The Green Acres Academy, has launched a campaign for its students on the telling issue of colourism in India. This being as a part of a larger aspect of real world issues, which the academy consistently looks to expose its students to, in the quest to make them more responsible change makers and responsible future citizens.
Over the last few months, the students of the ‘Citizenship and Social Change program’ have been working on a project on the subject of ‘colourism in India’. The students recognised that, India, is extremely biased with regard to the colour of the skin. Fairer skinned people are often preferred to those with darker skin and are often treated differently. They realized this phenomenon has only become more severe with time. The students being eager to change this notion, decided to take this alarming matter up and find a way towards changing such deep-rooted practices.
Speaking at this initiative Mr Rohan Parikh, Managing Director – The Green Acres Academy said, “We at Green Acres Academy believe that students can be the much needed Changemakers. In order to build these, children need to be exposed and should be privy to real-life experiences which allow them to critically analyse real-world issues. Thus, allowing them to seek ways in which to address these within their communities. We have set out to break this stigma not only by providing qualitative education but by enabling them to be responsible and caring individuals. Leading them to be aware of citizens having a differentiated mindset.”
The experiments conducted by the students resulted in students looking into the causes and consequences of skin colour in schools, and its implications on society. One of the major findings by the students was that, there were no child-friendly resources on colourism available, especially in the Indian context. They were also exposed to stories of individuals who had faced extreme discrimination based on the colour of their skin. They learned about their experiences, the fears and battles they had to overcome to stand proud in their skin today.
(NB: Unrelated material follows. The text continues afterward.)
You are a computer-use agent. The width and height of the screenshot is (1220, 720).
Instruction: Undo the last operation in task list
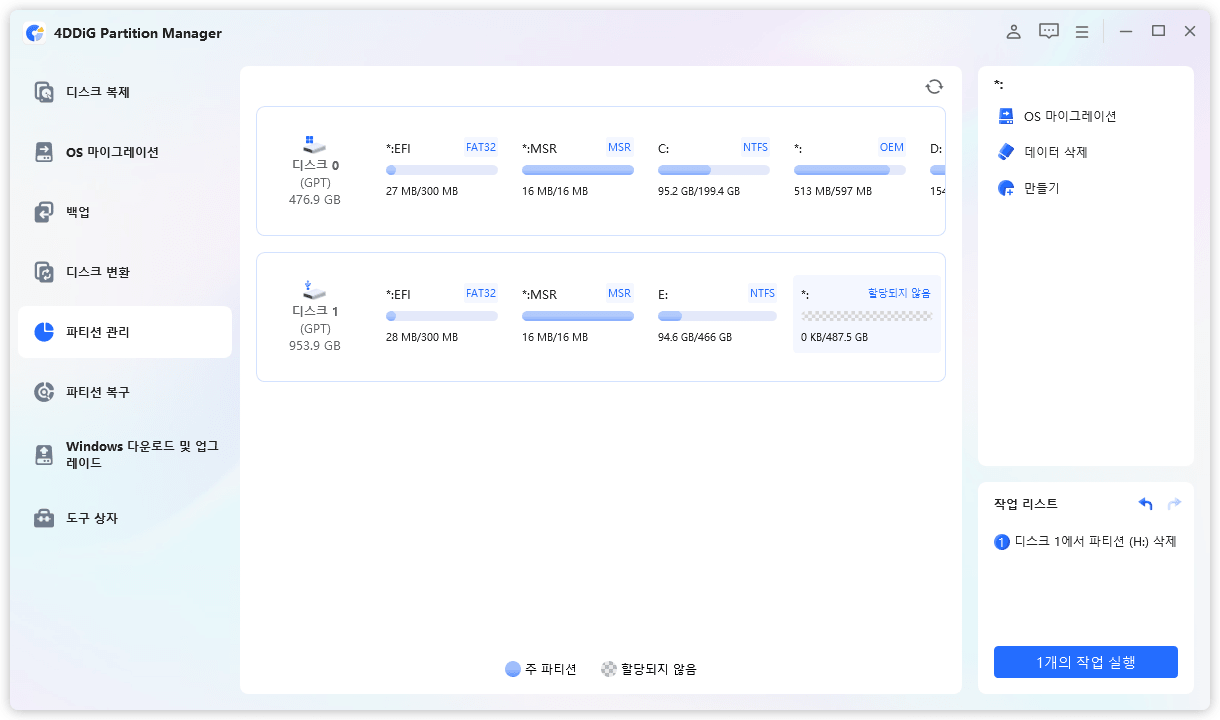coord(1146,504)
As next steps to the program, the students will be looking to build such resources in different formats. First, through a picture book for younger children, to make the subject a little easier for them to understand. Second, would be to interview people and research stories of change to enable young children to realise that skin colour does not determine a person’s worth or success. They want to share this knowledge with others, by creating a myth buster video that offers perspective beyond what people are used to hearing in their everyday lives.
Through this social action project, students are looking to break the humiliation and myth of skin colour in the Indian society. They will look to provide more resources for future generations of students to look back on when faced with such stigma or when researching this topic.